What parents need to know about vaccinating young children against COVID-19

Dr. Jennifer Nuzzo:

So that’s what’s going to be evaluated by the committees.

There’s going to be first the consideration of the temporary side effects, the things that we tend to feel when you get vaccinated. Likely, they’re going to be mild, just like we heard about the adult vaccines, arm soreness, mild sort of flu-like symptoms for a very short period of time.

They’re going to evaluate the frequency of that and how severe those side effects were. But then they’re also going to consider what the other slightly longer side effects.

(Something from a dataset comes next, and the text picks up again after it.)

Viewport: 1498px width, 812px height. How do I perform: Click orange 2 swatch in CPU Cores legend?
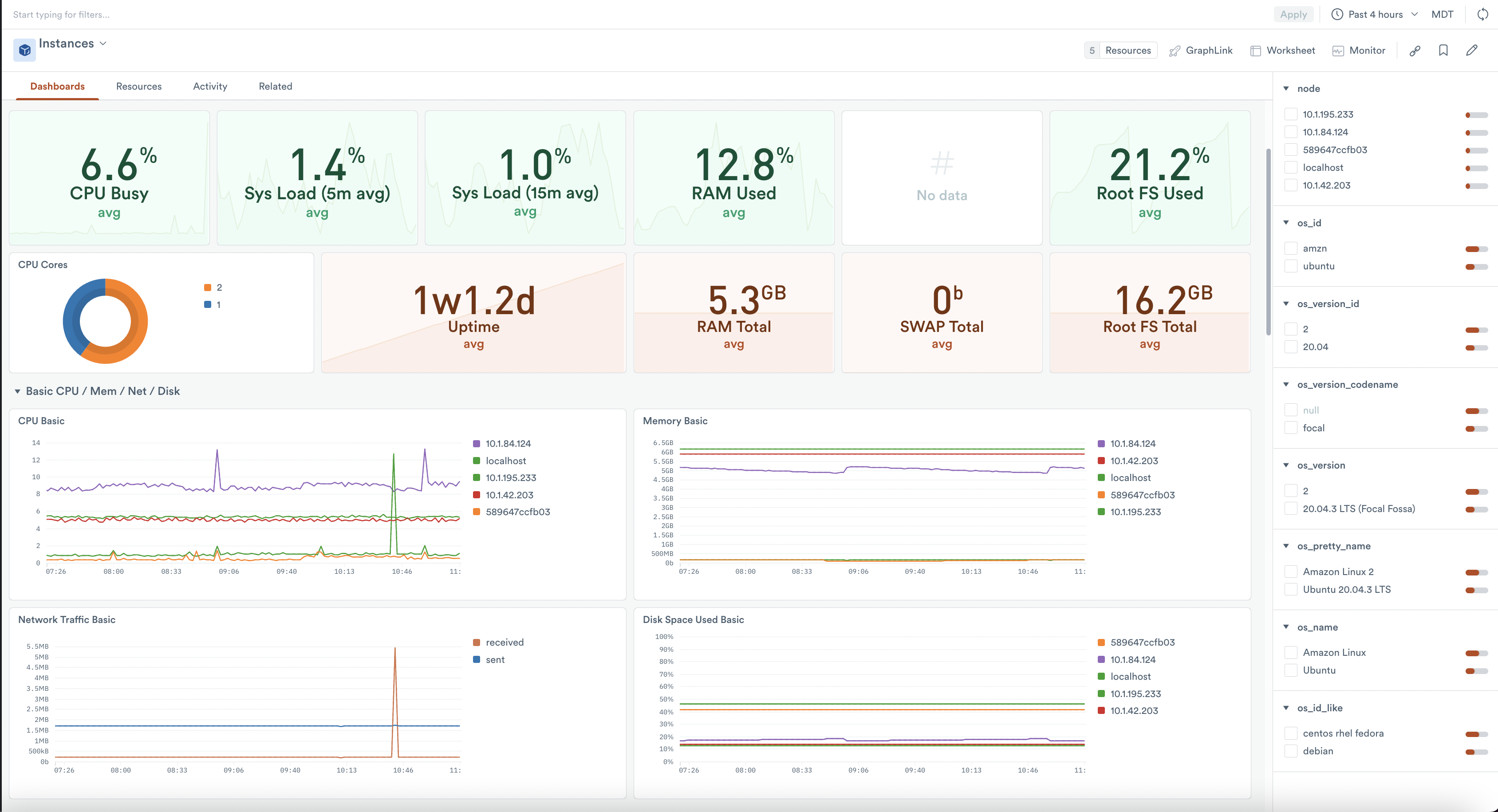coord(208,288)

Now, I have to stress that the other things that we’d be looking for, the things that we heard about as — surfacing as an issue with the vaccination of young adults, things like heart inflammation, those are reported within not just a day or two, but perhaps a week or so after vaccination.

They’re going to be looking to understand that. I don’t think the trials are necessarily large enough to detect that, but they’re going to assess what the likelihood of that occurring is, both given the fact that children are going to receive a different dose and the fact that they have different risk/benefit calculations.

But I want to stress, because I think there’s this misconception out there that somehow we expect that, months from now, or perhaps years from now, after vaccinating that side effects will manifest. And that’s just not something that we expect to happen with vaccines. That’s not really how vaccines work.

So I just want to put parents at ease who may be worried that, if I choose to vaccinate my child, will years down the road something manifest? That’s really not something that I see as being likely and, in my view, not something to particularly worry about.